Rewrite the lines from the first one up to and including the line with "Looking at the", changing "image size" to "canvas size" and keeping everything else the same. Don't include the pictures in your answer.

....

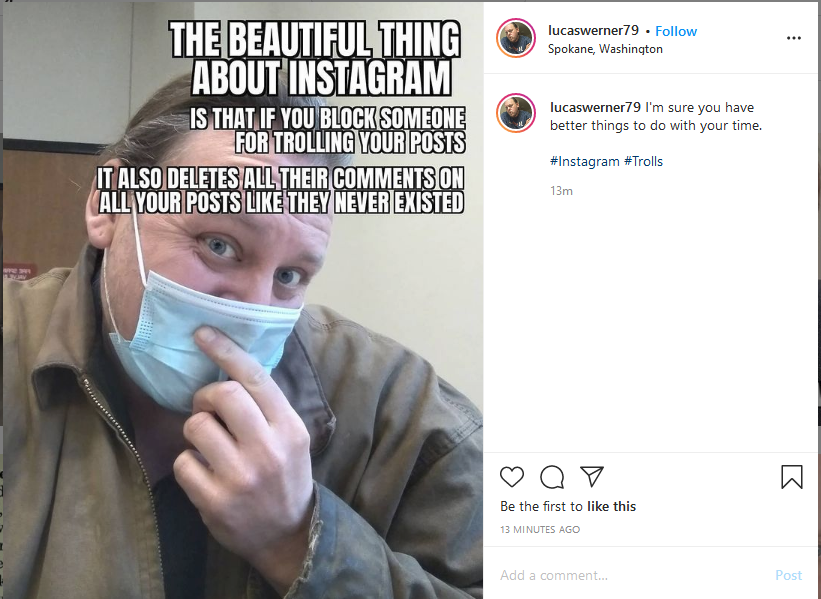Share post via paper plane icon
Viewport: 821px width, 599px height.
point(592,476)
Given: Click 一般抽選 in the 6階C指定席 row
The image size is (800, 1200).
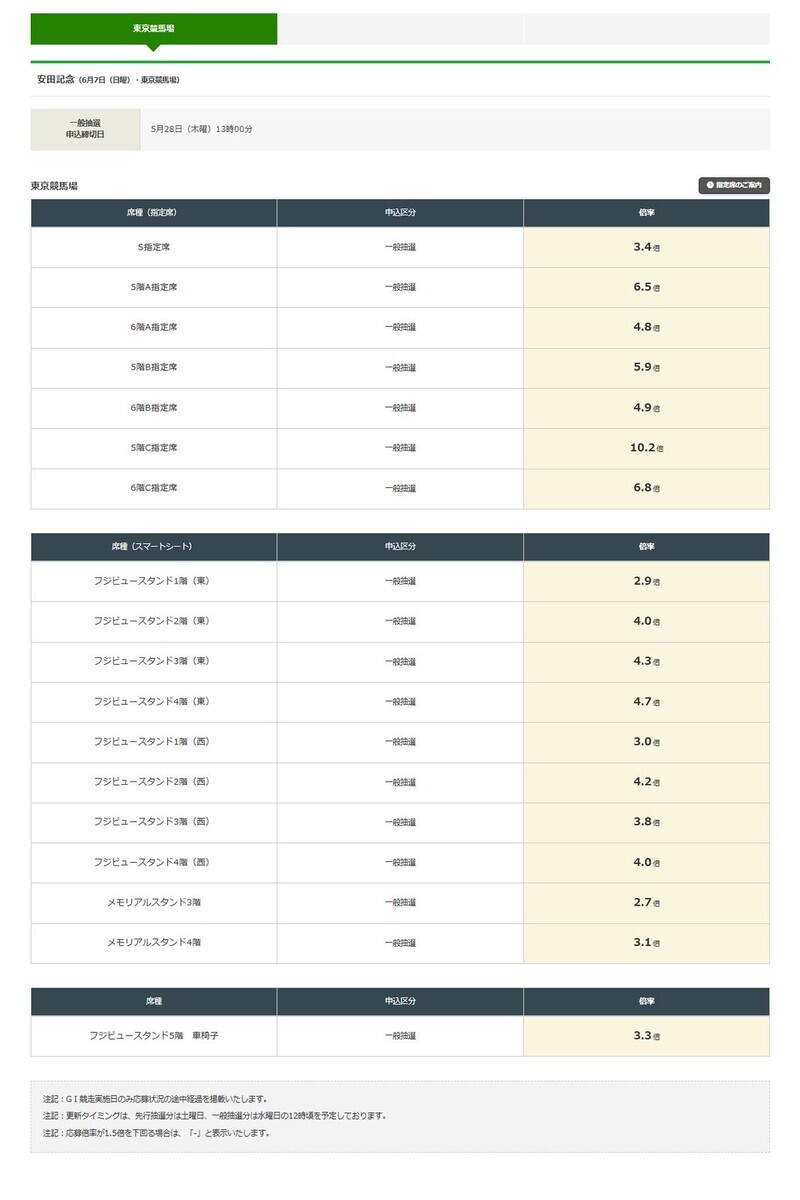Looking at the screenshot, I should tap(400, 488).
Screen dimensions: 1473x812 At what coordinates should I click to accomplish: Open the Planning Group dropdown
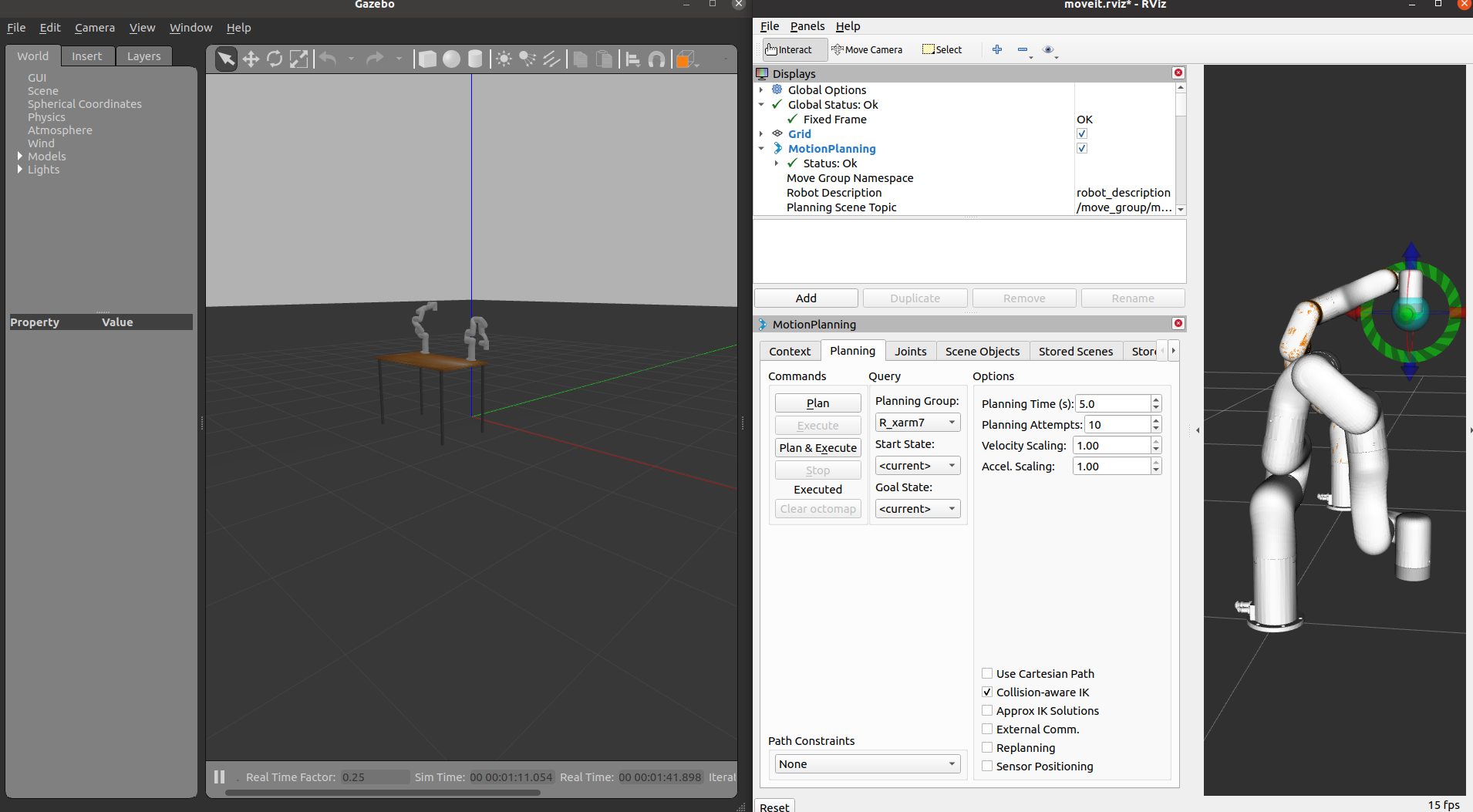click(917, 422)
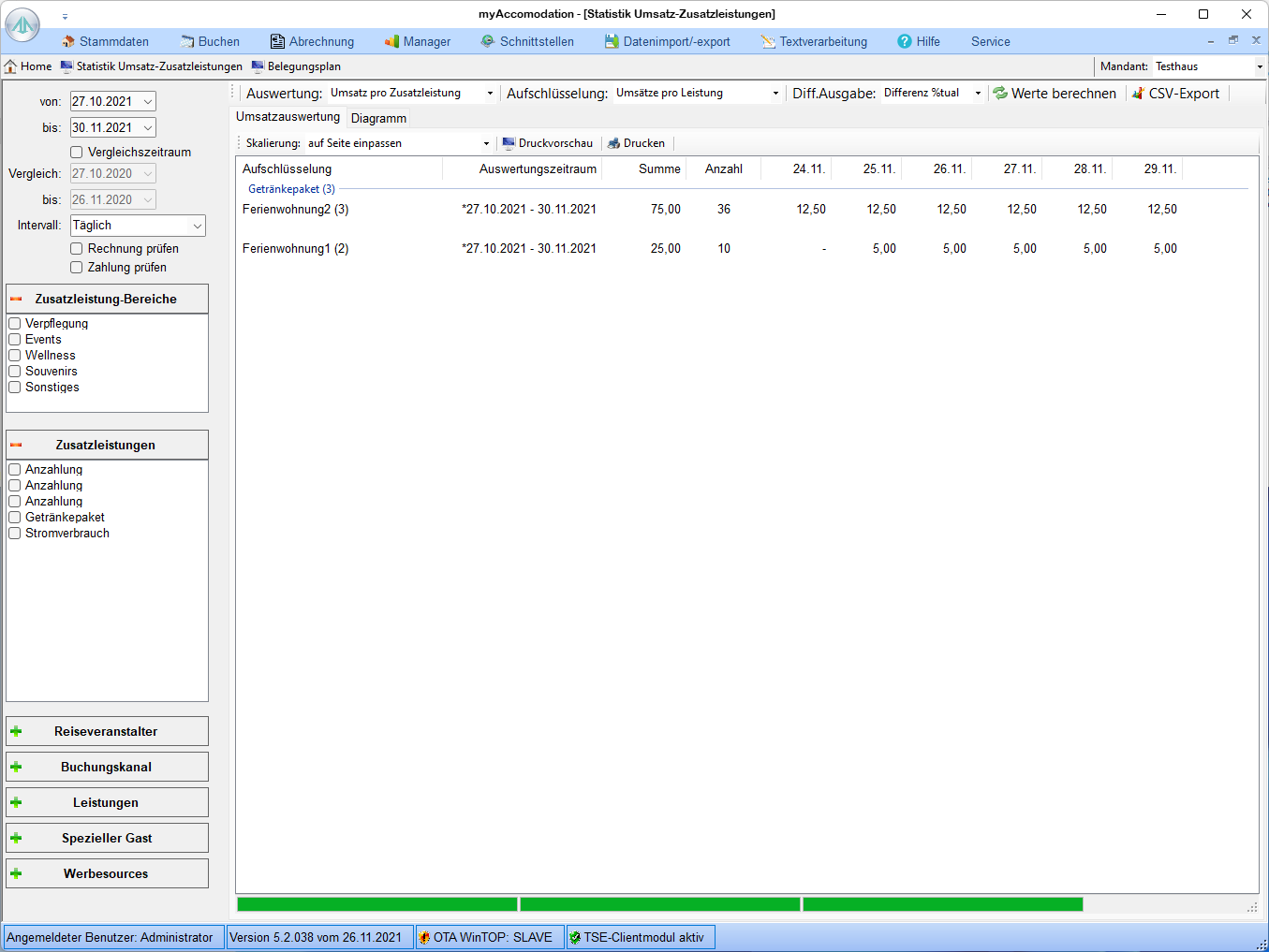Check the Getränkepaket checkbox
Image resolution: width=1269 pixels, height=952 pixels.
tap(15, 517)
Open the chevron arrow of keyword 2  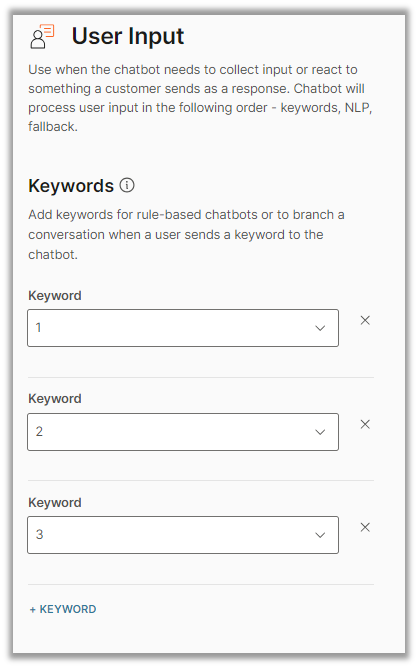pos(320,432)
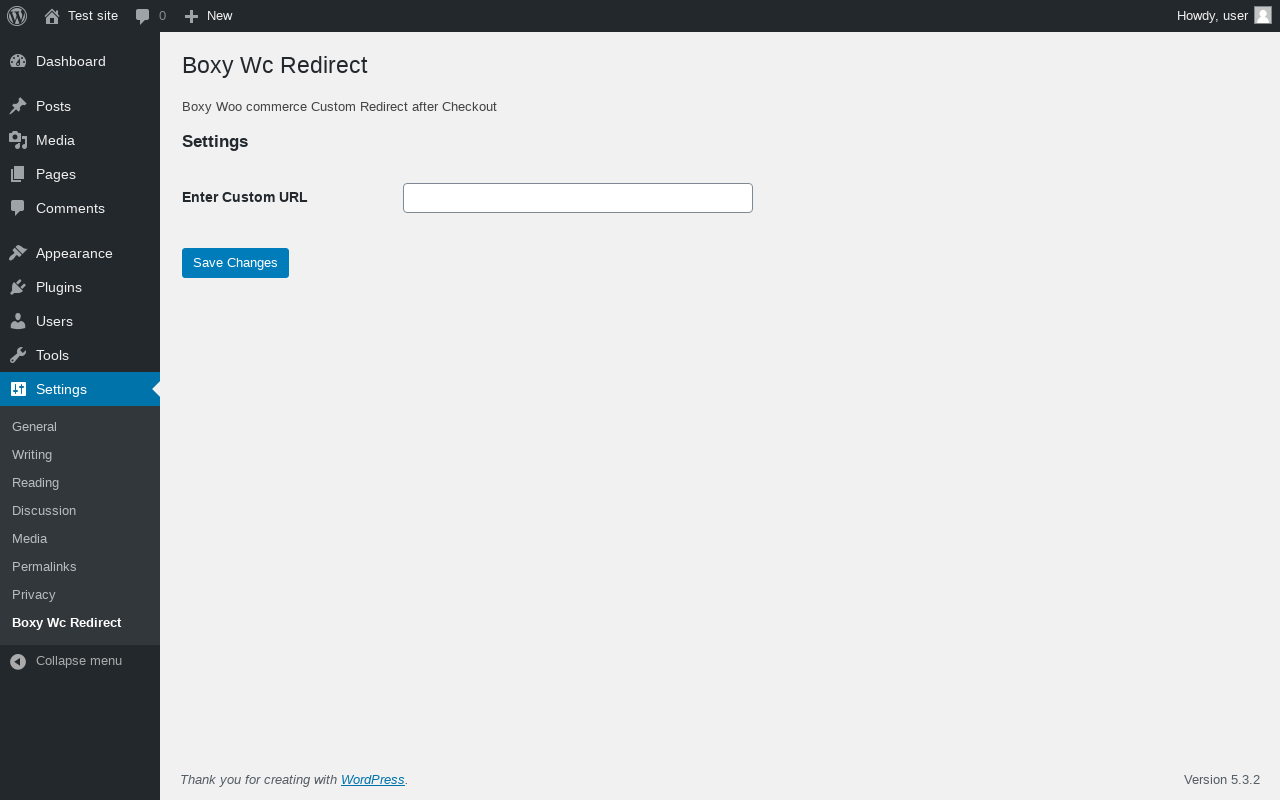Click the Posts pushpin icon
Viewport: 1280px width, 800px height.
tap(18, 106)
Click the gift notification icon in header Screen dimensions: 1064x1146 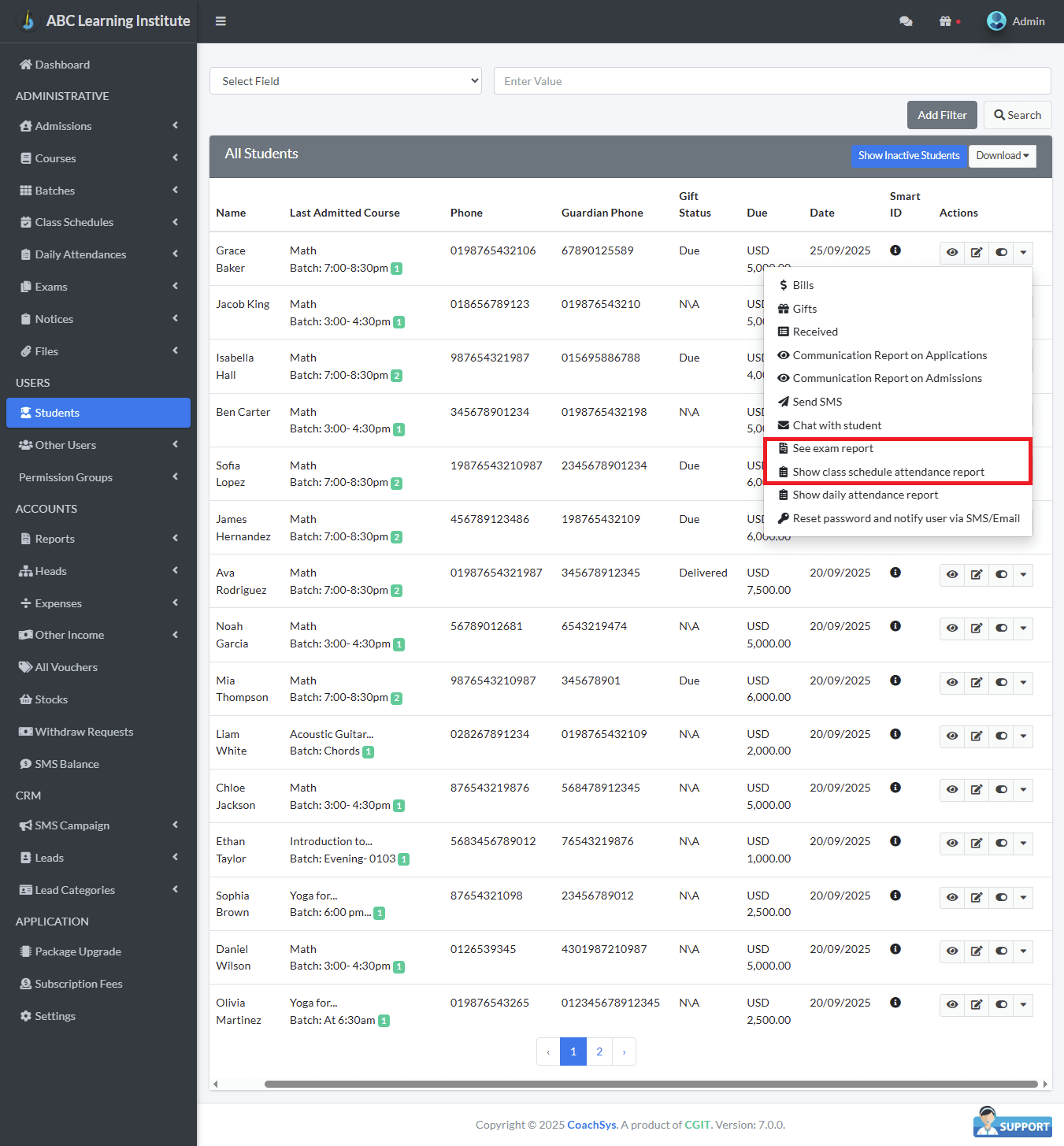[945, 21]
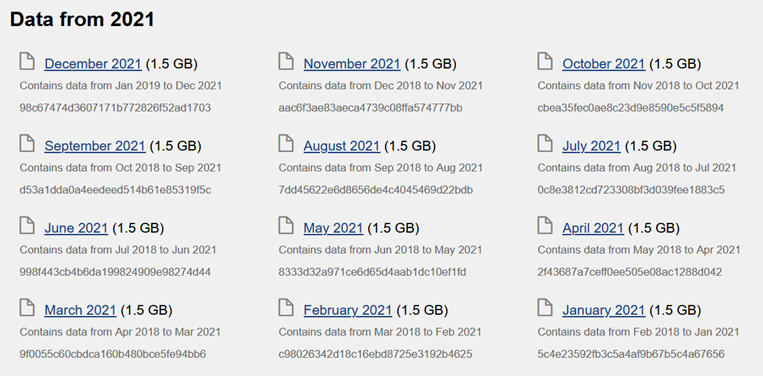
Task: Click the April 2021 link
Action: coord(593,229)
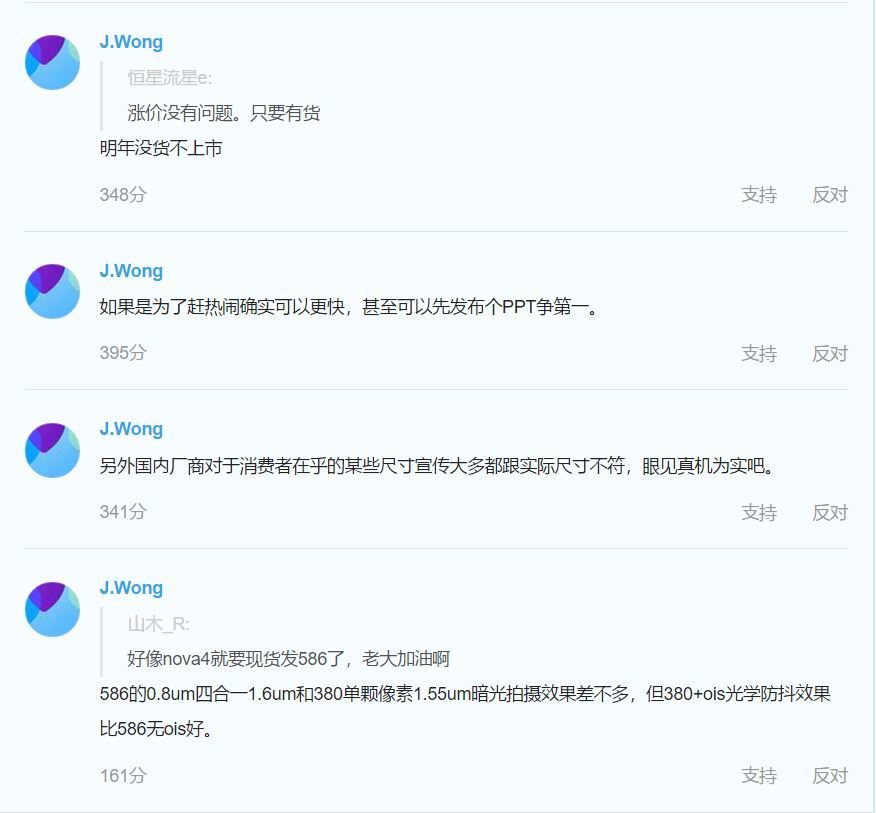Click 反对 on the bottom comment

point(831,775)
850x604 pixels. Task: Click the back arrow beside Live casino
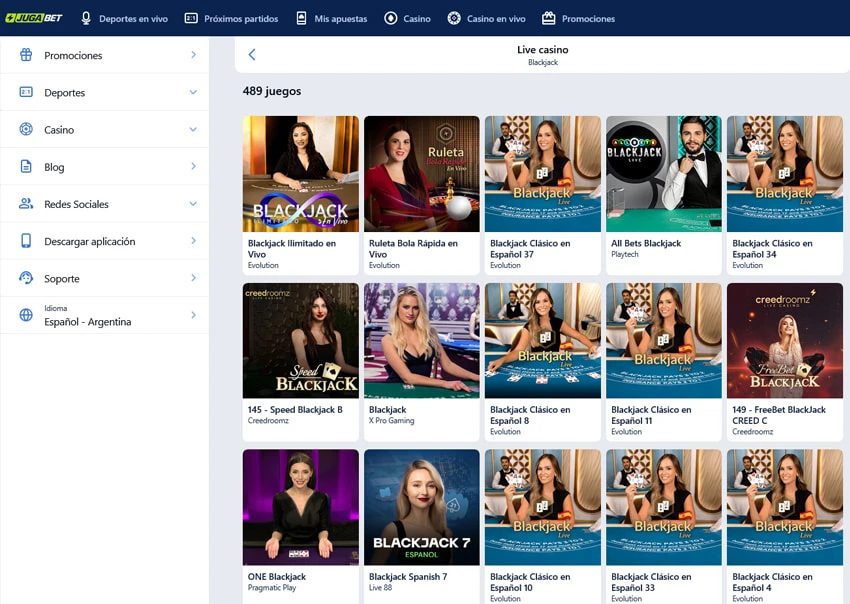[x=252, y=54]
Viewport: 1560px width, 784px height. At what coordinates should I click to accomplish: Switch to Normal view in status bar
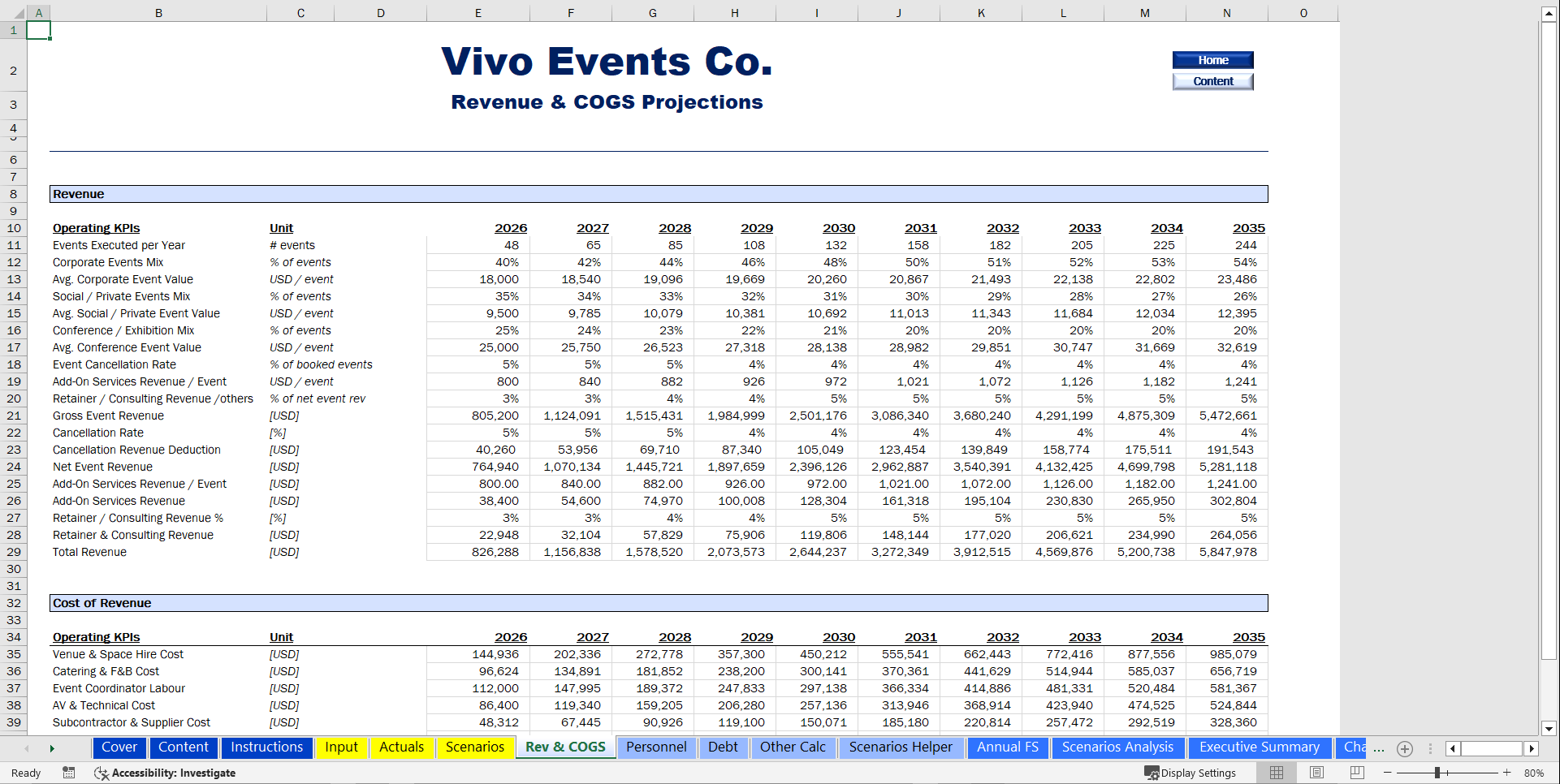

....

▸ EXERCISE OUTPUT
Share post via paper plane icon
Viewport: 821px width, 599px height.
point(592,476)
Given: Click 一般抽選 in the 6階C指定席 row
The canvas size is (800, 1200).
Looking at the screenshot, I should tap(400, 488).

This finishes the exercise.